Normandy, Columbia move ahead with $300M Greenwich Village office building

Partners finalize joint venture, land $187M construction loan from Apollo

Oct.October 04, 2018 11:45 AM

From left: Apollo Global’s Leon Black, Columbia Property Trust’s Nelson Mills,  Normandy’s Finn Wentworth, and a rendering of 799 Broadway (Credit: Milken Institute via YouTube, Columbia Property Trust, and Normandy Real Estate Partners)

Development plans are moving forward for the latest office building to rise in Greenwich Village.

Normandy Real Estate Partners and Columbia Property Trust finalized their joint venture for their $300 million office development at 799 Broadway, and landed a $187 million construction loan from Apollo Commercial Real Estate Finance, the partners said Thursday.

The 12-story, 182,000-square-foot project would be the first new office building developed in the neighborhood since since Edward Minskoff’s 51 Astor Place. Sources said Normandy and Columbia have not yet secured an anchor tenant, and are moving forward with the project on spec.

Atlanta-based Columbia Property Trust closed on its purchase of a 50-percent stake in the development site, acquiring it from Normandy’s previous partner, Ares Management. Columbia’s equity stake in the site of the former St. Denis Hotel is valued at $142.5 million.

Newmark Knight Frank’s Dustin Stolly arranged the financing on behalf of the JV partners with his colleagues Jordan Roeschlaub, Nick Scribani and Chris Kramer.

Dustin Stolly and Jordy Roeschlaub

Work has already started at the construction site at the corner of Broadway and East 11th Street, and the building is expected to be completed by the summer of 2020.

Normandy and Columbia will target rents in the are of $140 to $160 per square foot. JLL is handling the leasing.

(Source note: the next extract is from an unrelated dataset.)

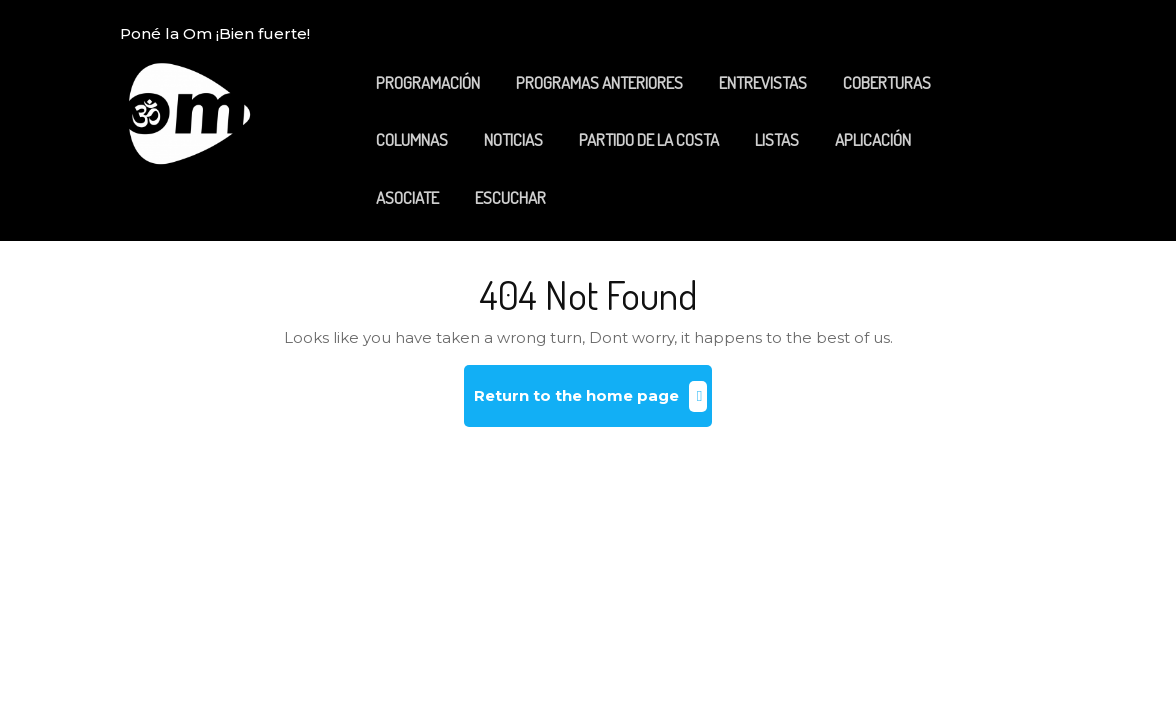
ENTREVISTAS (763, 82)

Cushman & Wakefield’s Adam Spies, Adam Doneger, Kevin Donner and Josh King represented Normandy and Ares in the sale of the partial stake to Columbia.

Doug Harmon and Adam Spies

It will be one of the few ground-up, Class A office buildings in Greenwich Village, and comparable to the 51 Astor Place building Minskoff developed in 2013.

That building has been derisively referred to by some as the “Death Star,” criticized as out of character for the neighborhood. But it has also been seen as setting a new benchmark for 21st century office space.

Normandy’s other office project in the area, the repositioning of the former ABC Carpet headquarters at 888 Broadway, has attracted tenants such as the Australian software company Atlassian and Netflix.